Social Security falls short
Each year, Social Security beneficiaries are eligible for a cost-of-living adjustment, or COLA, that has the potential to raise their benefits. The problem? COLAs have been notably stingy in recent years, and seniors are losing buying power because of it.
In 2021, seniors on Social Security got a 1.3% COLA. For the average person, that meant an additional $20 per month. But many common living costs have risen drastically over the past year, reports the nonpartisan Senior Citizens League, to the point where that $20 doesn’t go very far at all.
Between March of 2020 and March of 2021, the cost of gasoline increased 22.2% and home heating oil rose 20.2%. The cost of many common household items climbed, as well. Beef roasts increased 11.2%, citrus fruits increased 9.8%, and toilet paper and paper towels increased 7.9%. And while some healthcare costs, like prescription drugs, thankfully held steady, physician services increased 5.3%.

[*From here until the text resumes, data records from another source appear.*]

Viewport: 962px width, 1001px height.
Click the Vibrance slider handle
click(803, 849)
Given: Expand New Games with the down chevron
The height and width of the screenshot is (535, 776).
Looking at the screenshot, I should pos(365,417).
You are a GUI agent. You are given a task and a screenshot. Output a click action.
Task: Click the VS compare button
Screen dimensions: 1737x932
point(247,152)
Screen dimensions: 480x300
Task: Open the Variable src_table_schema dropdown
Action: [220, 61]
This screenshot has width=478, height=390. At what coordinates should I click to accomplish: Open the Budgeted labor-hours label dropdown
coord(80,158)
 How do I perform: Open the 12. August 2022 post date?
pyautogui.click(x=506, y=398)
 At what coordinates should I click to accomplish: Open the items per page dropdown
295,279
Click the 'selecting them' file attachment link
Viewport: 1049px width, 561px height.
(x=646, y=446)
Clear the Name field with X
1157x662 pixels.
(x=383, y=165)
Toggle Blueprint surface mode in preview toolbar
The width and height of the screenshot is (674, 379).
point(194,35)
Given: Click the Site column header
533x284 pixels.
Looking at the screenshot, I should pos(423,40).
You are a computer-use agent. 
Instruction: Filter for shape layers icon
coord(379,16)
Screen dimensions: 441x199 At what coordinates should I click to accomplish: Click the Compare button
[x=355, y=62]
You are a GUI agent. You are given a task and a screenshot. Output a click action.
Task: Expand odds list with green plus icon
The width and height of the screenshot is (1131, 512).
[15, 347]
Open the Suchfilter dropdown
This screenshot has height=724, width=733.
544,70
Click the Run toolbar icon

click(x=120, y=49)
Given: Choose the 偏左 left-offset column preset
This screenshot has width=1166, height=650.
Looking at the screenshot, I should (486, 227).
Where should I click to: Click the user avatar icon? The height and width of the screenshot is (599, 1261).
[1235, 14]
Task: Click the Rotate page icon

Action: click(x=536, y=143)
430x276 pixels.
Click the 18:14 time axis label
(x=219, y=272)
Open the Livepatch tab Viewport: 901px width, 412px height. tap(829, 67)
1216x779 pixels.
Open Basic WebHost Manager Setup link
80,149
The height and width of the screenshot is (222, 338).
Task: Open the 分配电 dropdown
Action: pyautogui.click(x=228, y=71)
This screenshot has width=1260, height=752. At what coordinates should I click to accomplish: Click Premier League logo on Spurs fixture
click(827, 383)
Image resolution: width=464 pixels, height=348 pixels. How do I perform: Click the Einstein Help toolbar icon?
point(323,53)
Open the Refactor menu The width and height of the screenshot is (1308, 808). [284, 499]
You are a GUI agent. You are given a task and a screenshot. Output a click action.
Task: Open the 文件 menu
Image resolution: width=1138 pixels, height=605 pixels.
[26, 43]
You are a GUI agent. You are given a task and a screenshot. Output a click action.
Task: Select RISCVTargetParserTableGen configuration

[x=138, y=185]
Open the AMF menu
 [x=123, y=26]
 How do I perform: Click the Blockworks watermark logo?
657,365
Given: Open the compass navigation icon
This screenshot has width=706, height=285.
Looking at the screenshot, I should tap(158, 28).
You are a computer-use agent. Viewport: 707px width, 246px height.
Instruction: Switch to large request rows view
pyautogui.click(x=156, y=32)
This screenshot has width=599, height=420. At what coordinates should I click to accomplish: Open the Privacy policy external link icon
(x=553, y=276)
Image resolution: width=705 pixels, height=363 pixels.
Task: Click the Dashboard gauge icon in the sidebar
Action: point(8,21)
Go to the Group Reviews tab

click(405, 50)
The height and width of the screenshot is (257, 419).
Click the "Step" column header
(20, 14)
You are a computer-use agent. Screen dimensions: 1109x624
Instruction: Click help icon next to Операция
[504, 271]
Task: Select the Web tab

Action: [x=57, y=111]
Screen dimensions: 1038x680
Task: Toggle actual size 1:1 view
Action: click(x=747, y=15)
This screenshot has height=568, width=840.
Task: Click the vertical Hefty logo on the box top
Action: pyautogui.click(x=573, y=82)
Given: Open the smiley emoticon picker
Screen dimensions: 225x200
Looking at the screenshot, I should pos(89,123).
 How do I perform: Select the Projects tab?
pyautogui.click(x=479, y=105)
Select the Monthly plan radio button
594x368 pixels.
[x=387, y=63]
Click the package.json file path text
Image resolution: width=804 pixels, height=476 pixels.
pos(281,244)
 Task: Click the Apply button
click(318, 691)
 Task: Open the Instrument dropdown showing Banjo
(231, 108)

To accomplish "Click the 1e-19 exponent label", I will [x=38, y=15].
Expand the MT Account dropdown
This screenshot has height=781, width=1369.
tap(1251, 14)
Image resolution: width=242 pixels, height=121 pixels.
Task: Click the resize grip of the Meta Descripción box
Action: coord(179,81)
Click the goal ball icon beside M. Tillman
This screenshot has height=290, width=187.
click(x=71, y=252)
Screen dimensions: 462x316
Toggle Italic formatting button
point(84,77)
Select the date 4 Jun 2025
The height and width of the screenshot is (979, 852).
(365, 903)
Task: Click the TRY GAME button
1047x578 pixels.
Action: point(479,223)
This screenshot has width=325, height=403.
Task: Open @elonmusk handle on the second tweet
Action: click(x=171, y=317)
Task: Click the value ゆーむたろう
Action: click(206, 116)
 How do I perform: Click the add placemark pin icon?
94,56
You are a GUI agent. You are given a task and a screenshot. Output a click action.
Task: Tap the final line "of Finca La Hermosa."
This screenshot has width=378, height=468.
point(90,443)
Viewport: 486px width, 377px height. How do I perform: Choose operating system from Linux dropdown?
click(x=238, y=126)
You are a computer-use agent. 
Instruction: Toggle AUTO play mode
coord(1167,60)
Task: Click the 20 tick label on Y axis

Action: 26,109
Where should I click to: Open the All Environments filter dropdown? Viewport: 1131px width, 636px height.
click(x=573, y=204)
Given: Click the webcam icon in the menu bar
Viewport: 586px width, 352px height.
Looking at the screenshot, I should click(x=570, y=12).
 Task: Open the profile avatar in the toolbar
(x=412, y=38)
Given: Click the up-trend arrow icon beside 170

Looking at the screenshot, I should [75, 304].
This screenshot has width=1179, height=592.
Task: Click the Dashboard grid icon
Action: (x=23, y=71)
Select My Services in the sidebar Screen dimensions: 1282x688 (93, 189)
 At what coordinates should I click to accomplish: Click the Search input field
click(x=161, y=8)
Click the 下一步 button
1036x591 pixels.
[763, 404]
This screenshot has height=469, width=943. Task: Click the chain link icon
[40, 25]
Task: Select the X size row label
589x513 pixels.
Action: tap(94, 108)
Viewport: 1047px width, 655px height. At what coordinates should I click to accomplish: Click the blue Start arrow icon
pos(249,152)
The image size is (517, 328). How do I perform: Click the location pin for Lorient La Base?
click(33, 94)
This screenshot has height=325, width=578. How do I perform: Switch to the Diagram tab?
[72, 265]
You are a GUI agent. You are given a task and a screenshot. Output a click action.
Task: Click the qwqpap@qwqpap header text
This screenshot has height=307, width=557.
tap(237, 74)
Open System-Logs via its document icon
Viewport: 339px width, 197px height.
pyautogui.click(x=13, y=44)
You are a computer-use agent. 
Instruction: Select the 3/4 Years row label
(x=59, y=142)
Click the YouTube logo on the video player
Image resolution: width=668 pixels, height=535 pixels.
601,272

The problem, of course, is that many seniors are limited to a fixed income because their Social Security benefits are their sole cash source month after month. When the general cost of living outpaces COLAs, it leaves seniors struggling to keep up.
A better way to calculate COLAs
A big reason COLAs have fallen short in recent years boils down to the way they’re calculated. COLAs are determined annually by taking third-quarter data from the Consumer Price Index for Urban Wage Earners and Clerical Workers (CPI-W). When the cost of goods and services rises, benefits increase, as well. When the CPI-W shows no change or a downward change, there’s no COLA (though benefits are never reduced, even if the CPI-W moves downward).
The problem, though, is that the CPI-W doesn’t necessarily measure the expenses that eat into seniors’ income the most, like healthcare. One commonly thrown-around solution by senior advocates is to base COLAs on a different index — the Consumer Price Index for the Elderly (CPI-E), which would measure senior-specific expenses. But since the CPI-W has been used for years, instituting that change could be a hard sell.
It’s too soon to know what the next Social Security COLA will look like, but based on recent numbers, seniors shouldn’t expect much in the way of a raise. And even if 2022’s COLA proves to be more generous than recent ones, it may still not do enough to help seniors stay afloat in the absence of other income.
Workers are often advised to save aggressively for retirement to be less reliant on Social Security. That’s good advice, given the way COLAs have lost buying power in recent years, and given the fact that as of now, there are no plans in the works to change the way they’re calculated.